基于大语言模型的上下文关联幻觉细粒度检测
Fine-Grained Detection of Context-Grounded Hallucinations Using LLMs
September 26, 2025
作者: Yehonatan Peisakhovsky, Zorik Gekhman, Yosi Mass, Liat Ein-Dor, Roi Reichart
cs.AI
摘要
基于上下文的幻觉现象指的是模型输出中包含无法从源文本验证的信息。我们研究了大型语言模型(LLMs)在定位此类幻觉上的适用性,作为现有复杂评估流程的一种更实用的替代方案。鉴于目前缺乏用于幻觉定位元评估的基准测试,我们构建了一个专门针对LLMs的基准,涉及对1000多个示例进行具有挑战性的人工标注。我们为该基准补充了一套基于LLM的评估协议,并通过人工评估验证了其质量。由于现有的幻觉表示方式限制了可表达的错误类型,我们提出了一种基于自由文本描述的新表示方法,以捕捉所有可能的错误范围。我们开展了一项全面研究,评估了四个大规模LLM,结果显示该基准难度较高,最佳模型的F1分数仅为0.67。通过细致分析,我们为任务提供了最优提示策略的洞见,并识别出使LLM面临挑战的主要因素:(1)模型倾向于错误地将缺失细节标记为不一致,尽管已指示其仅检查输出中的事实;(2)对于包含源文本中未出现、因而无法验证但符合模型参数知识的正确信息的输出,模型处理起来存在困难。
English
Context-grounded hallucinations are cases where model outputs contain
information not verifiable against the source text. We study the applicability
of LLMs for localizing such hallucinations, as a more practical alternative to
existing complex evaluation pipelines. In the absence of established benchmarks
for meta-evaluation of hallucinations localization, we construct one tailored
to LLMs, involving a challenging human annotation of over 1,000 examples. We
complement the benchmark with an LLM-based evaluation protocol, verifying its
quality in a human evaluation. Since existing representations of hallucinations
limit the types of errors that can be expressed, we propose a new
representation based on free-form textual descriptions, capturing the full
range of possible errors.

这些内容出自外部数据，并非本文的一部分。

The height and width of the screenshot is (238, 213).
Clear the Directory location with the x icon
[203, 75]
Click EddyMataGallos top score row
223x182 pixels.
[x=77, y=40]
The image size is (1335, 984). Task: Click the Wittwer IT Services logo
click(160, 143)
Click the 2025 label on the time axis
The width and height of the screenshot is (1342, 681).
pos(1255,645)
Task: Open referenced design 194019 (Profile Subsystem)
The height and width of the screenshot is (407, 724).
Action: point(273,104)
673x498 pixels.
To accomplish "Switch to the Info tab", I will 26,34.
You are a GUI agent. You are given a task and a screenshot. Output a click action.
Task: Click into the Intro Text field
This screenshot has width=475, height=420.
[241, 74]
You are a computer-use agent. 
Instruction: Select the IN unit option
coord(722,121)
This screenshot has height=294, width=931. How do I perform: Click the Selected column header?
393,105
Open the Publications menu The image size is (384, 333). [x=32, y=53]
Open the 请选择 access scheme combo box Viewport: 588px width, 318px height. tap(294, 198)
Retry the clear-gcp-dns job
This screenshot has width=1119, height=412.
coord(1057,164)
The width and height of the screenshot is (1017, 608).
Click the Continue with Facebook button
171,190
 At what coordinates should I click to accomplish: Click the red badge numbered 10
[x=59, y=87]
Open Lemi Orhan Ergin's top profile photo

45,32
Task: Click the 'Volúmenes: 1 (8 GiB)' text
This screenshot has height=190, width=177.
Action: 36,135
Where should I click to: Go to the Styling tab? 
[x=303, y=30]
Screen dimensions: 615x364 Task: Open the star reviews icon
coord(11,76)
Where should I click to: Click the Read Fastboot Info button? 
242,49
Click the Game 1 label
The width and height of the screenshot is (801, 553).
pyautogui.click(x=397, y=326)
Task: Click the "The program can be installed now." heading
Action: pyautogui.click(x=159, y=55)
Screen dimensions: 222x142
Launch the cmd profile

We conduct a comprehensive study, evaluating four
large-scale LLMs, which highlights the benchmark's difficulty, as the best
model achieves an F1 score of only 0.67. Through careful analysis, we offer
insights into optimal prompting strategies for the task and identify the main
factors that make it challenging for LLMs: (1) a tendency to incorrectly flag
missing details as inconsistent, despite being instructed to check only facts
in the output; and (2) difficulty with outputs containing factually correct
information absent from the source - and thus not verifiable - due to alignment
with the model's parametric knowledge.